Our main idea with our intervention was to recover the old memory of this traditional place in the city of Madrid.
The low budget we had to afford it made us reduce our actions into two unique decisions. The first one was to use a single industrial element, a door, to multiply the functional possibilities of the space. According with their position the main space could be transformed into smaller spaces to celebrate different activities at the same time. The second decision was to recover the brick, (originally covered with plaster), in order to transform the atmosphere of the space. When these two ideas were executed the character of the building was transformed, and the scale and the proportions of its interior were reinforced. A single material and structural feature also reduce the complexity and the cost of the process.
At the core of the concept for the vast space is a system of double-height steel pivoted doors that can be adjusted easily to meet the needs of the user. The battery of doors encloses a central rectangular space, enabling this area to be segregated from the rest of the hall. One possibility is a neutral void that is suitable for avant-garde installation art and projections. When opened, the set of doors connects the central area with the rest of the space, achieving full flexibility.

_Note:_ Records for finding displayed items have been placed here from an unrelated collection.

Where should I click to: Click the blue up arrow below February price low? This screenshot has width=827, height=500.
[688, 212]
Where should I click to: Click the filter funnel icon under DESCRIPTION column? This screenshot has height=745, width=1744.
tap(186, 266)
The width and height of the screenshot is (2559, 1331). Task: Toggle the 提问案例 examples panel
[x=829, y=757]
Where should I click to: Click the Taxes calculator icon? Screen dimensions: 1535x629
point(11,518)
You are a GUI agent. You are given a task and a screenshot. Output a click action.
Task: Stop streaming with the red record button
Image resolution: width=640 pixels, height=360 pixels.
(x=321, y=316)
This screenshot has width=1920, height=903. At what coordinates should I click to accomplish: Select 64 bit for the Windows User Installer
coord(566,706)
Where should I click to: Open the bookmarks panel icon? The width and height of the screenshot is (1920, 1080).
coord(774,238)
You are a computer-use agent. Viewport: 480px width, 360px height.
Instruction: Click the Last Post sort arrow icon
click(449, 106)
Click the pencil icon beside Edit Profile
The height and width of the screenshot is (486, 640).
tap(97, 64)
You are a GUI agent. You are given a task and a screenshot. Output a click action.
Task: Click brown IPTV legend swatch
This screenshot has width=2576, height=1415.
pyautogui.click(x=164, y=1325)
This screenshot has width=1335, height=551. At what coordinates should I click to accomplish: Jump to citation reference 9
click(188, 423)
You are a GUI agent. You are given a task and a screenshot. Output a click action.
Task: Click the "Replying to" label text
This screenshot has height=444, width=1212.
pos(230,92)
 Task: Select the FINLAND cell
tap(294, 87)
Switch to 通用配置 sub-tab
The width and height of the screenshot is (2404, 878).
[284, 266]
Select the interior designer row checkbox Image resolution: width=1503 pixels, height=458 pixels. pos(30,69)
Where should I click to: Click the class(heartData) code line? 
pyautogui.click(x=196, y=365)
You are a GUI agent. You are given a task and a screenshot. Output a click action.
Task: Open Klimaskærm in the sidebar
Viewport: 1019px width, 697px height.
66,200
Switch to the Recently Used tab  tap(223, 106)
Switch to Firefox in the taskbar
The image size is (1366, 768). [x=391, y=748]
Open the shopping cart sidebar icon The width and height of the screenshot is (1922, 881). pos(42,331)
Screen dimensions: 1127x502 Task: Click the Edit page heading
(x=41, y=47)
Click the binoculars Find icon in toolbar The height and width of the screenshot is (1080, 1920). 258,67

When the central area is not enclosed, visitors have an excellent view of the old interior of a building whose historical value has been preserved. Existing windows and doors are equipped with the same steel mechanisms, a nod to the larger intervention and a modern adaptation to the slaughterhouse. Steel window shutters can be closed to block the outside environment and to darken the interior for concerts and performances. Displaying a similar character, the main door pivots at its central lateral point, thus becoming a marker that defines a threshold leading to the main space. The chromatic contrast between the converted interior and its monumental brick shell enhances this unobtrusive and elegant backdrop to public events, while allowing it to retain a subtle industrial aesthetic.
The building after the work was finished preserves its value as part of the memory of the city but also incorporates a contemporary architectural intervention that activates the use of a building that used to be dead.